• Problem details
When you reach the line that contains "At what coordinates should I click to accomplish: Confirm" in the data below, start reproducing lines exactly, and stop after the line that contains "You are a computer-use agent. 1079x719".

[Stored data]
= = = =

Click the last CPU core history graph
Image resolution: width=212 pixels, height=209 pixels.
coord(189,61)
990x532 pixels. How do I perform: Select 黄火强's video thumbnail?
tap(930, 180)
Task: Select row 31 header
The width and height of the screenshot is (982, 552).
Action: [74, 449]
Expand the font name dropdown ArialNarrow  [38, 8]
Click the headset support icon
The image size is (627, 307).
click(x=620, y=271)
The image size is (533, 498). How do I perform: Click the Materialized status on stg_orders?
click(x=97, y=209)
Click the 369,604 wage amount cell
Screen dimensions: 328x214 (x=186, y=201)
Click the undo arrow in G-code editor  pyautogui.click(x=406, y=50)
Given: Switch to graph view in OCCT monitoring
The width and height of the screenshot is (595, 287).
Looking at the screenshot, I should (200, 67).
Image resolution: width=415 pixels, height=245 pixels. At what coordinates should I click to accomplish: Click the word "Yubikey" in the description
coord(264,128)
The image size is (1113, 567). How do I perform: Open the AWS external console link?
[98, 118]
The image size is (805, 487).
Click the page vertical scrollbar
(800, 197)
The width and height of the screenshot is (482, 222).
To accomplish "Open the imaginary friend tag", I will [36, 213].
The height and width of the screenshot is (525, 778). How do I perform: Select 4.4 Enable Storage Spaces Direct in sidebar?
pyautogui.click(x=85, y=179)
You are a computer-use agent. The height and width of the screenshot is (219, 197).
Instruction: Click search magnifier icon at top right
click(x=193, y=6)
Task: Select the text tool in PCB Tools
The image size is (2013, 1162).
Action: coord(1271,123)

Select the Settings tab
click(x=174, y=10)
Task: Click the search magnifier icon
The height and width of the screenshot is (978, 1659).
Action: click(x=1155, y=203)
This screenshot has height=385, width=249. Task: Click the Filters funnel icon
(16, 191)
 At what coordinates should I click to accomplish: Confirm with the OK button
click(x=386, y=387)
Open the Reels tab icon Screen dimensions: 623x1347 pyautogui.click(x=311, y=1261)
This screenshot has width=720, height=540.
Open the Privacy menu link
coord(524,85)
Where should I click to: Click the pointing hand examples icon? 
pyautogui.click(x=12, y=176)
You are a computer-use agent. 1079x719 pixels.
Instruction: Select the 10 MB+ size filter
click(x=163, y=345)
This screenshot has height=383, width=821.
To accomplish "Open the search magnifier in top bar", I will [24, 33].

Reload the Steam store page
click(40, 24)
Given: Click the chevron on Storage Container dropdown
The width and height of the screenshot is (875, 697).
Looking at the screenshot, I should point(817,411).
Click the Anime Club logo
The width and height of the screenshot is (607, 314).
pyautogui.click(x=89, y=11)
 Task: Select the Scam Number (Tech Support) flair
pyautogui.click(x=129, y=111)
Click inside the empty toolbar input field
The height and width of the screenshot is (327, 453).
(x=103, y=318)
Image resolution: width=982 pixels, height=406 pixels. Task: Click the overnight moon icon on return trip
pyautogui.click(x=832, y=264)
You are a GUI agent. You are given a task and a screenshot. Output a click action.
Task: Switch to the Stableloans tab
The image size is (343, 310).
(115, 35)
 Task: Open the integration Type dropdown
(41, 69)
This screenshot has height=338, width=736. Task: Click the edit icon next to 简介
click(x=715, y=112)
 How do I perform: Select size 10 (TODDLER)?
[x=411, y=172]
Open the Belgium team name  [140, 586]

= = = =

• Exercise solution
 At what coordinates should I click to accomplish: Confirm with the OK button
click(x=386, y=387)
Open the Reels tab icon Screen dimensions: 623x1347 pyautogui.click(x=311, y=1261)
This screenshot has width=720, height=540.
Open the Privacy menu link
coord(524,85)
Where should I click to: Click the pointing hand examples icon? 
pyautogui.click(x=12, y=176)
You are a computer-use agent. 1079x719 pixels.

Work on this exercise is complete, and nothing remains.